- EXERCISE DESCRIPTION -
Exactly the lines from the beginning of the records below through the line with "Click the AD admin avatar circle" must be given again, without pictures.

---+---

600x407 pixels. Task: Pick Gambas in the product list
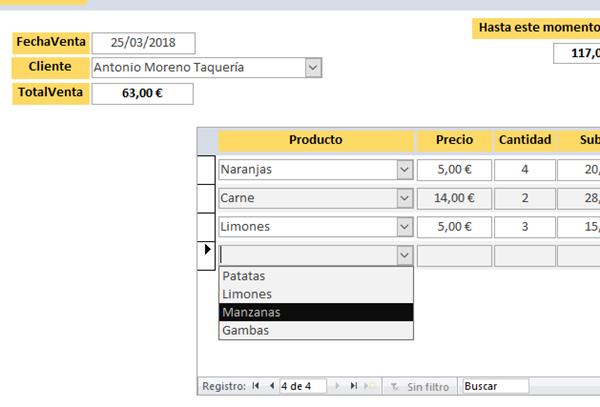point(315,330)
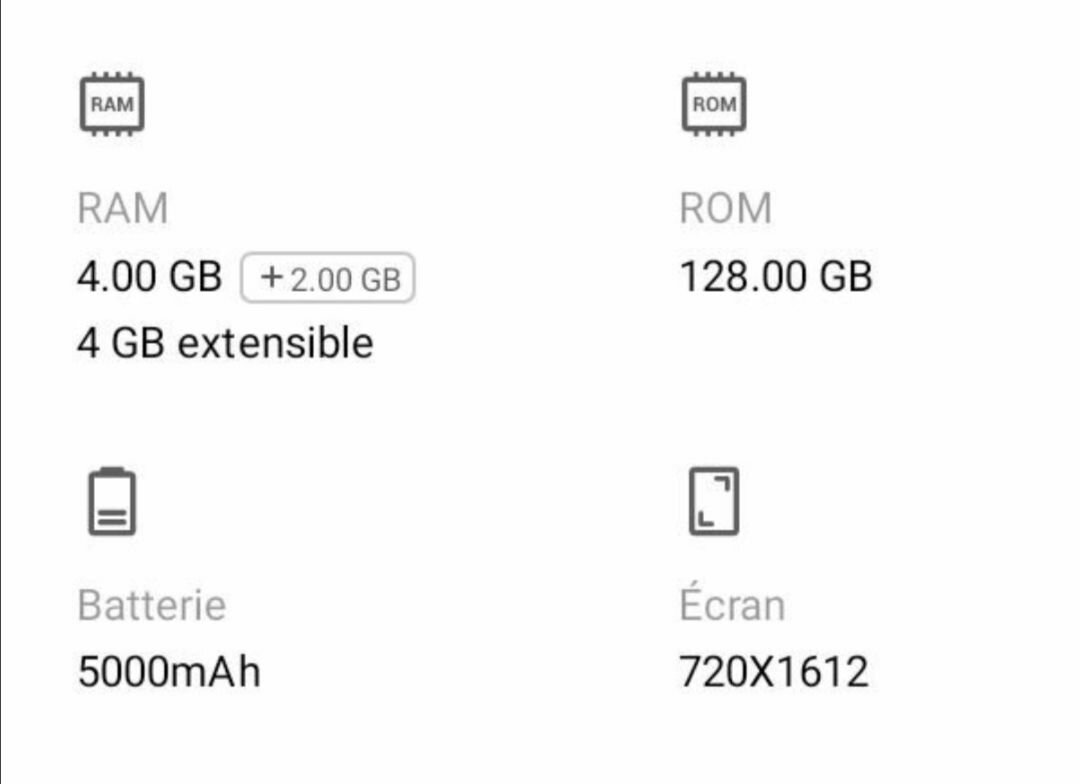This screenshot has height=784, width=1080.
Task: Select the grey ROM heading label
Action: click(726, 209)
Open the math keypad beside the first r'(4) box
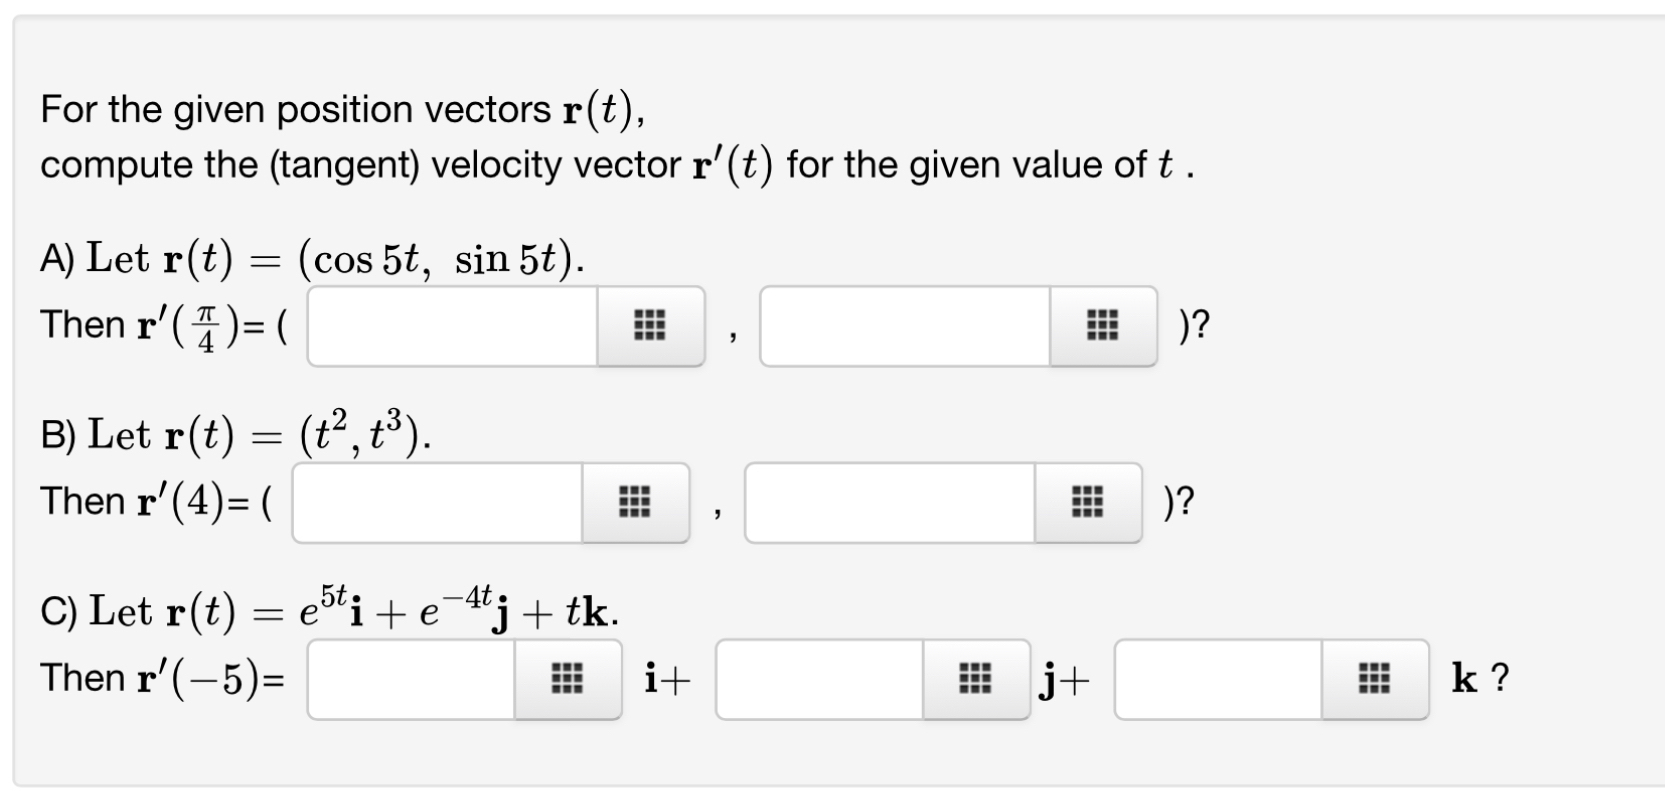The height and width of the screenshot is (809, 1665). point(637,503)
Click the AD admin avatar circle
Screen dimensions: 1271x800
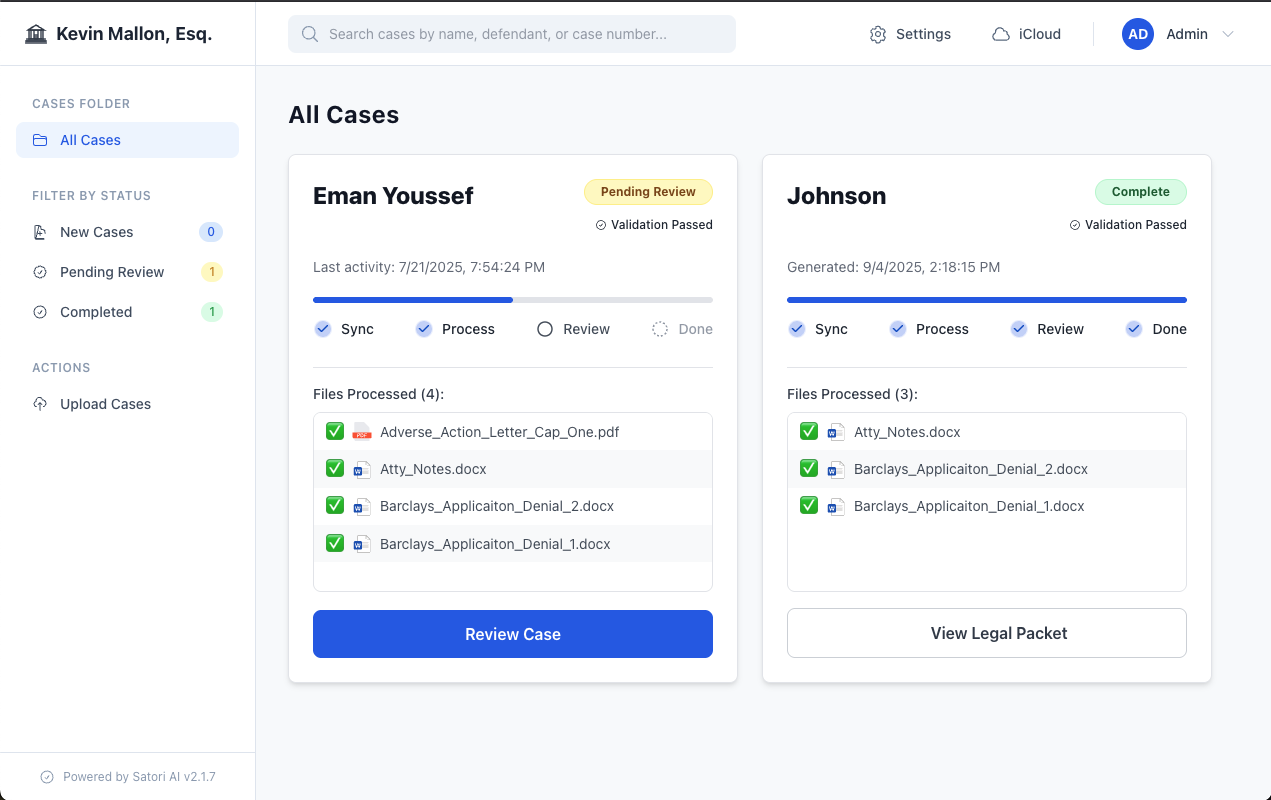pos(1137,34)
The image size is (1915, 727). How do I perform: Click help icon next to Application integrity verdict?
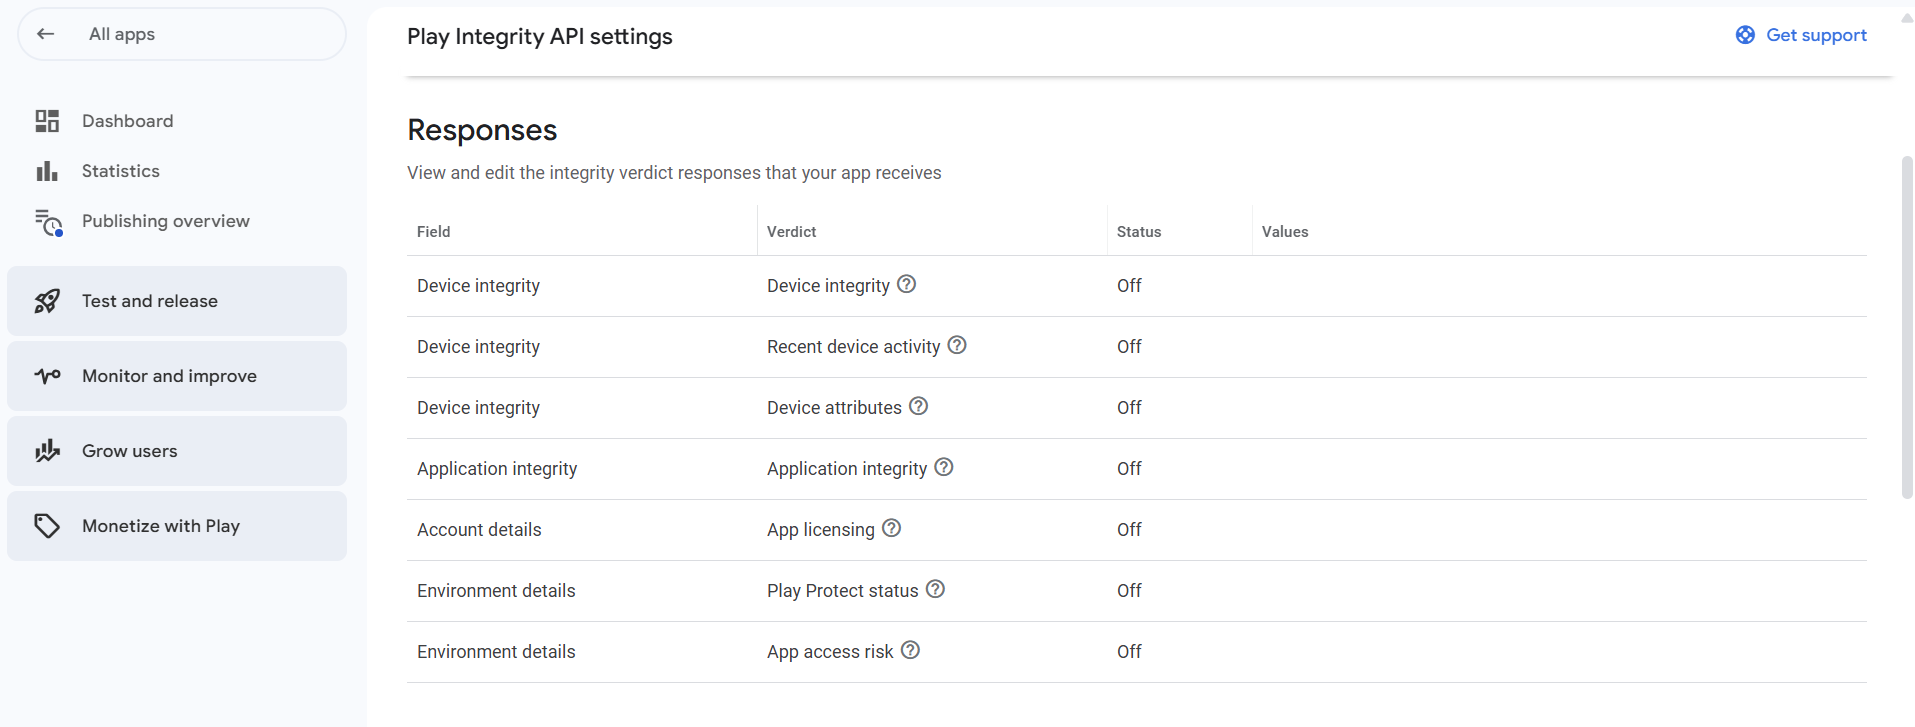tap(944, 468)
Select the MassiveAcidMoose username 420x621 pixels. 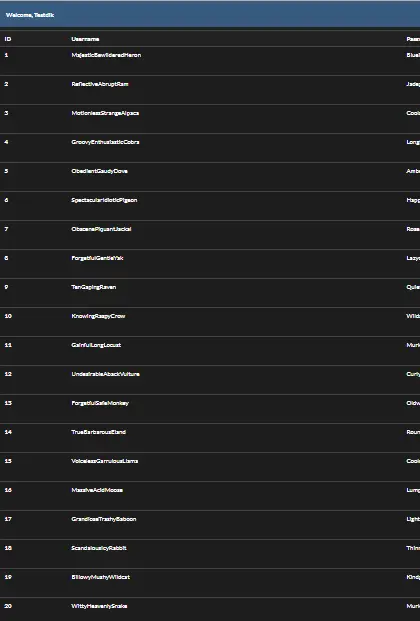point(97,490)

---+---

- SOLUTION TO THIS TASK -
600x407 pixels. Task: Pick Gambas in the product list
point(315,330)
This screenshot has height=784, width=1080.
Task: Select the grey ROM heading label
Action: click(726, 209)
Open the math keypad beside the first r'(4) box
The height and width of the screenshot is (809, 1665). point(637,503)
Click the AD admin avatar circle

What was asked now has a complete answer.